Enterprise and Lifelong Learning Committee,

Meeting date: Wednesday, May 1, 2002


Contents


Local Economic Forums

Item 3 concerns local economic forums. I ask the minister to make some introductory remarks.

Ms Alexander:

We welcome the committee's scrutiny of the local economic forum process. This is the right moment for that, about 14 months after the forums' inception. I am keen to use this meeting as an opportunity to hear what the committee thinks the next steps for local economic forums should be, given that they owe their establishment to a committee report.

We have seen successes in the co-ordination of local economic development efforts, making local partnerships work more effectively. Some money that can be saved and reinvested has been identified. There has been a stronger focus on putting the business community and service users at the forefront when designing services.

A number of local economic forums are now considering how organisational structures in their areas should be changed. Others have given particular attention to making savings. Some forums are focusing on promoting best practice across the various participant organisations.

Yesterday I spoke again to representatives of the Federation of Small Businesses. I think that forums could do more to engage with and inform businesses.
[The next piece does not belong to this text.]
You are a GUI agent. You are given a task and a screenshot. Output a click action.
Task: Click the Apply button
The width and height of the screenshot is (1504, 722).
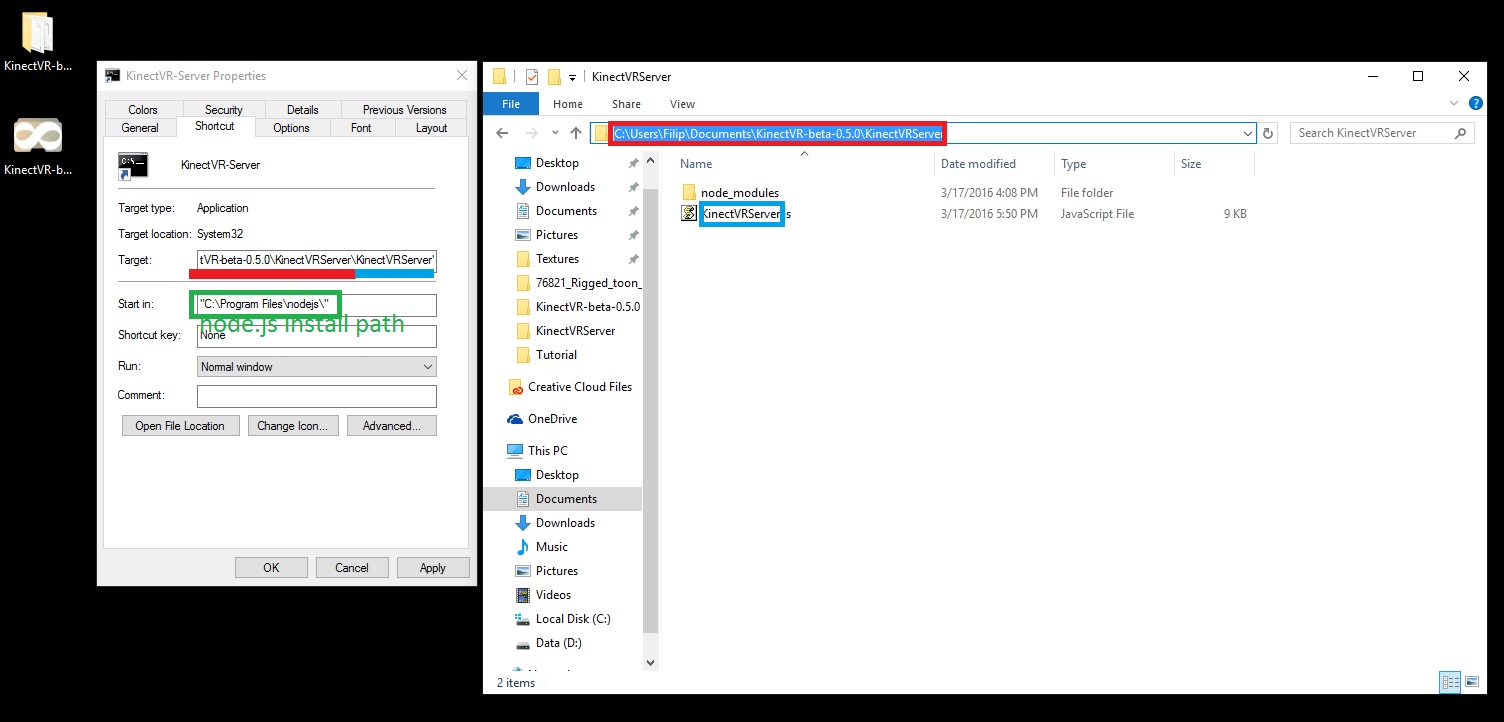pos(432,567)
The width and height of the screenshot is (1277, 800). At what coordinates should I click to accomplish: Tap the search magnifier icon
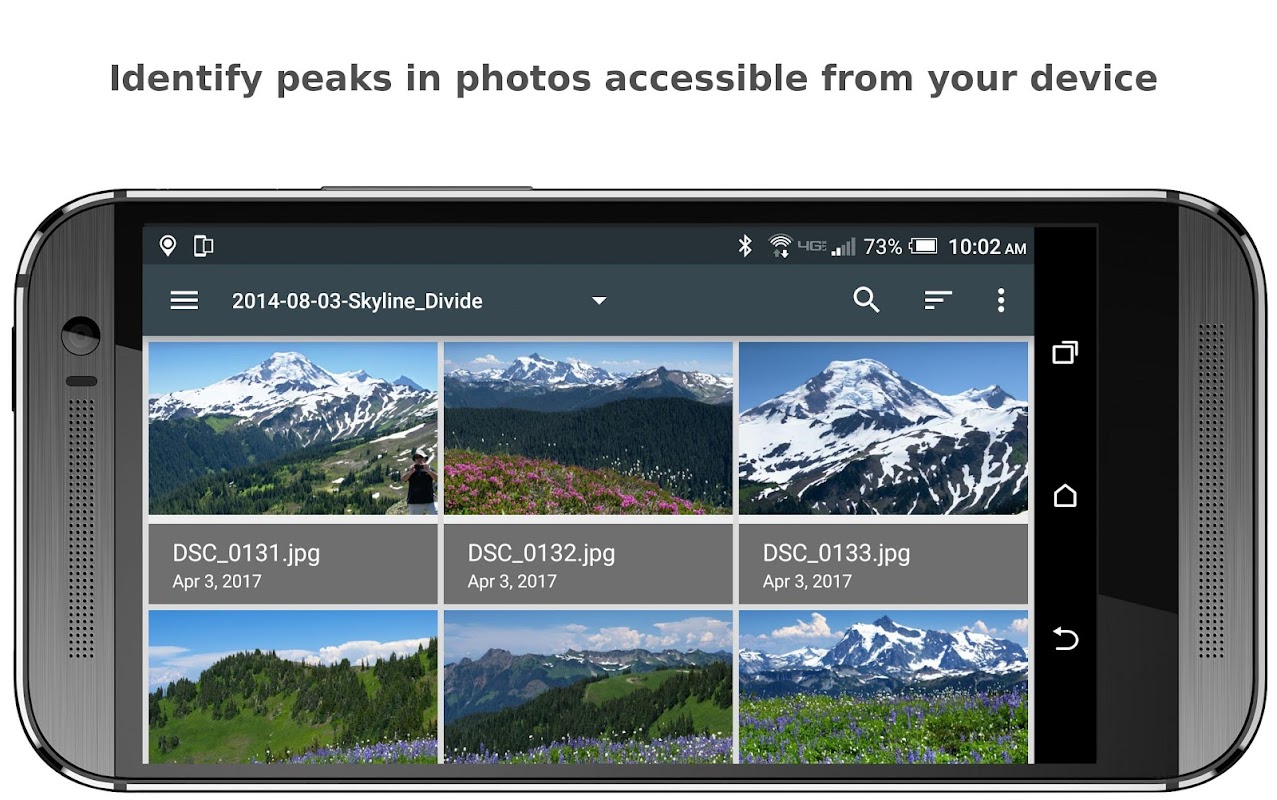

We may want to discuss how the non-accountability of individual business participants can be balanced with the need to have at the table the community that forums are seeking to serve. I would welcome hearing the committee's views on that matter.

If forums did not exist, we would have to invent them. With community planning coming over the horizon, it would be crazy not to have a forum that brings together around the same table all the players involved in local economic development. As Scottish Enterprise has begun to drive the business transformation process down to creating a business gateway at local level through the local enterprise companies, we need to think more systematically about the responsibility of LECs and LEC boards for providing quality business advice and about the strategic role of local economic forums. Those are live issues for us.

I will end my remarks there and invite questions from members.

Do you see local economic forums as a permanent feature of the landscape in Scotland?

Not necessarily. That remains an open question.

Do you think that, over the piece, the forums have achieved the objective of beginning to eliminate duplication and waste and identifying cost savings that can be channelled back into front-line services?

Ms Alexander:

They have achieved some of their objectives. I have the same difficulty as committee members in knowing what is happening in 22 local economic forums. Over the past week, knowing that I was due to give evidence to the committee, I mentioned that problem to a number of people and asked them to tell me what they think. The message that they gave me is perhaps the most important insight that I will share with the committee, although I do not know whether other members feel the same way. Three years ago, when all of us were running for election, we could not go to a business breakfast without hearing people say that there was a ridiculous amount of duplication and that everyone was trying to do the same job. People criticised the fact that there were 420 organisations and asked us what we would do to sort out the mess.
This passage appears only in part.